Today we can easily observe that this hasn’t happened. We’re in exactly the same positions today as we were a decade ago.
As I was talking on this debate panel, representatives of the (obsolete) middlemen repeated two themes over and over: “we have rights, we have rights, we have rights” and “we need more time to adjust, we need more time”.
The latter was quite easily defused by asking “So… you demand that the world must wait for you to catch up with it?”, whereas the former will probably be heard for another forty years.
People who think they have the moral right to control what other people discuss, transmit, use, and copy simply are not going to abandon that point of view. They will assert that right as superior to any civil liberty, forever.
Anybody who is able to adapt by reading the dead-obvious writing on the wall has already done so. Those who religiously keep repeating the same mantra today as they did a decade ago will keep doing so.
In other words, we’re pretty much stuck with the copyright monopoly pundits and maximalists we have today for the rest of their natural lives.
Of course, this doesn’t include the masses of people who merely have a casual interest in the copyright monopoly. But it does include those who were schooled in the wonders of monopolies twenty or thirty years ago, and have been working in a bubble protected from outside influences ever since then. Almost all the world’s new creators are already working in the new paradigm; creating despite the copyright monopoly, rather than because of it.
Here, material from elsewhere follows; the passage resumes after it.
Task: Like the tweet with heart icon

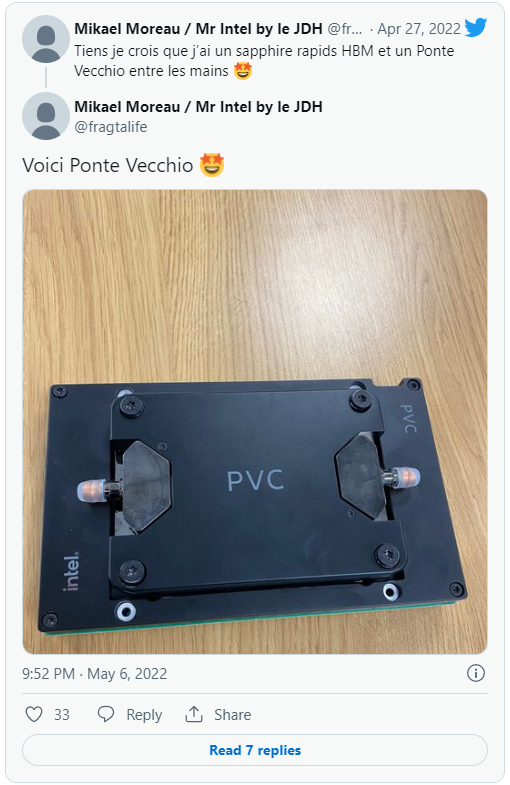Action: tap(34, 714)
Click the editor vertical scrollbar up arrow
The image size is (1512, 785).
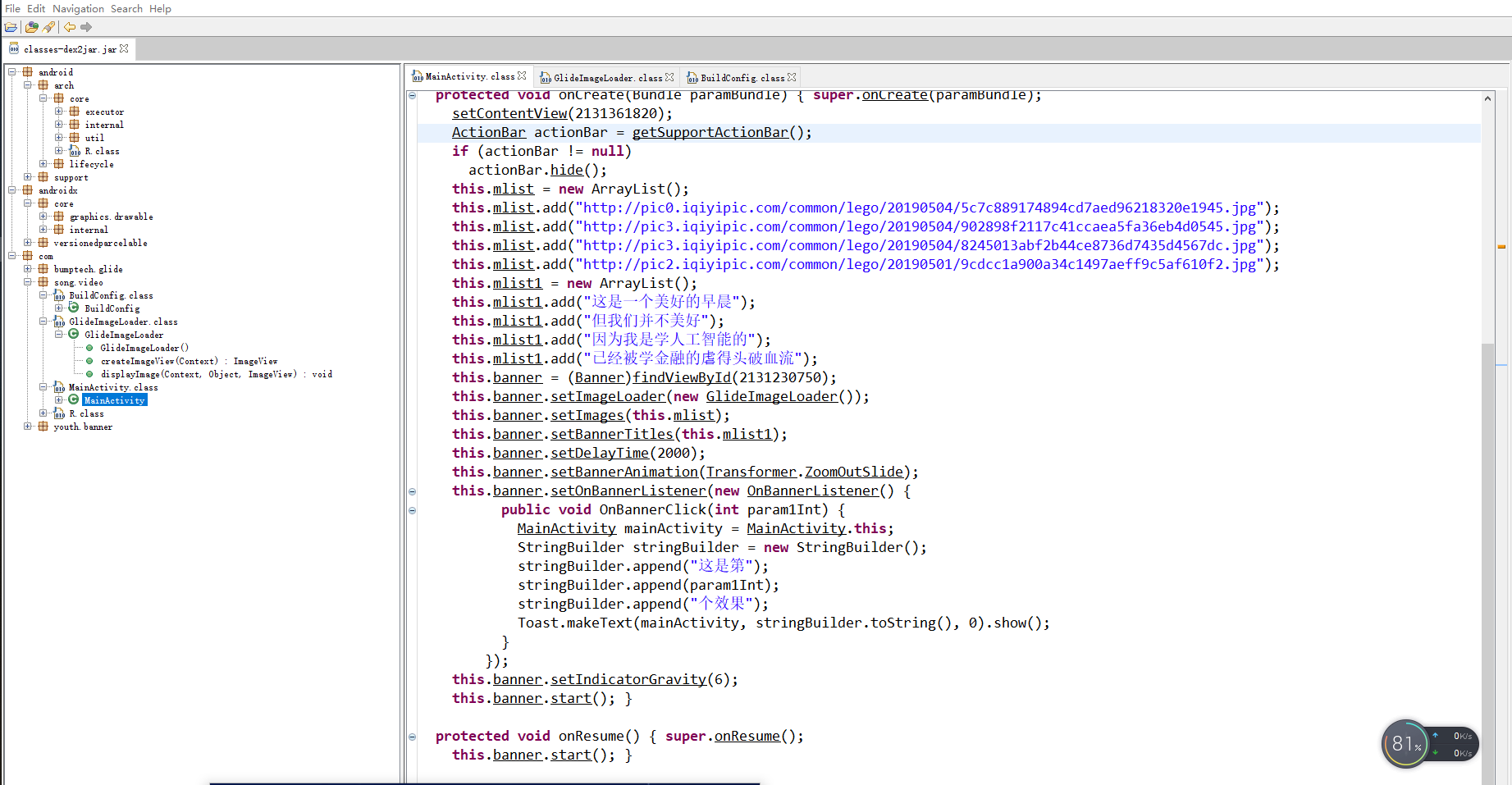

So what I said to the “we have rights, we have rights” panelist was that they should be careful asserting rights given by law, for those laws can and will change as the 250 million Europeans who share culture come into power. 250 million people is not an adolescence problem; it is a power base of 250 million voters. As these people start writing laws, they can and will kill those monopolies at the stroke of a pen.
So, sadly, it seems that a universal truth comes into play here: Viewpoints of society don’t change because people in society change. Viewpoints of society change because people defending the obsolete viewpoint die out.